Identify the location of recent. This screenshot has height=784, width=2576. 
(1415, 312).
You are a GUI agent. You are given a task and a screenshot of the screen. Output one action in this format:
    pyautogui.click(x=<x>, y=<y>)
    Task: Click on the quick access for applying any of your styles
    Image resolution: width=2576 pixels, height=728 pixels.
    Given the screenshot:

What the exercise asks — Collect each line of the data above that contains the word "screenshot", counting only matches with the same capitalization.

Task result —
Identify the location of recent. This screenshot has height=784, width=2576. 
You are a GUI agent. You are given a task and a screenshot of the screen. Output one action in this format:
    Given the screenshot:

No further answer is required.